Density Doldrums: Why Does Adding Homes to Established Communities Stir Up Emotions?

There is more than enough evidence out there to support the idea that greater housing density is needed to maintain housing affordability in our city. So why don’t we feel better about it?

Illustration by Gust of Wind Studios.

On nice days, Doris Yaskiw likes to stroll along the pathways that follow the shores of the Glenmore Reservoir. She’s recently retired and lives in Haysboro, a 10-minute walk from Glenmore Landing, a shopping plaza just off 14th Street at 90th Avenue S.W.

In 2015, RioCan Management, owner of Glenmore Landing, started working with the City of Calgary to revitalize this 1980s retail complex. The developer’s latest proposal includes six new apartment towers that are taller and denser than anything in the neighbouring communities. Yaskiw opposes the plan.

While she worries about potential impact to water quality and the natural setting around the nearby Glenmore Reservoir, Yaskiw admits she’s probably most uncomfortable with the proposed density. It’s not because it’s the unknown. Rather, it’s all too familiar for Yaskiw, who spent her childhood in Lima, Peru, a city with nearly twice the population density of Calgary. Now, when she goes back to visit family there, she feels claustrophobic. “I cringe because I grew up in a place where … you have people everywhere,” she says, referring to the proposed development. “As I’ve gotten older, I like my space.”

According to writer and urbanist Richard White, RioCan’s proposal for Glenmore Landing is exactly what Calgary needs right now — 1,250 new homes for 2,500 people in an ideal location with easy access to a supermarket and other shops, as well as the Southwest Bus Rapid Transit (BRT), which offers quick transit access to nearby employment hubs. In an article for the Calgary Herald, White argues that it is “an ideal residential site.”

Yaskiw is sympathetic to Calgarians who need an affordable place to live; she has friends whose kids have moved back home, despite having good, professional jobs. But some of her neighbours have mounted a campaign to stop the development and she supports their efforts. She plans to attend meetings for a group called Communities for Glenmore Landing Preservation, saying: “Whatever it is they need, I will help.”

“Ask the single people of almost any age group earning anything short of an executive salary, and they will tell you that (Calgary’s housing) crisis is very, very real .… We need a higher density built form to keep (housing) costs down.”

§ **YOUR TASK**
In the housing density article, how many new homes and residents does the Glenmore Landing proposal include? The data after the housing density article are not needed.

§ **INFORMATION PROVIDED**
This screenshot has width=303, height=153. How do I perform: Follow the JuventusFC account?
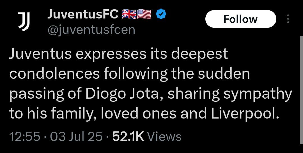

§ **RESULT FOR THIS EXERCISE**
1,250 new homes for 2,500 people.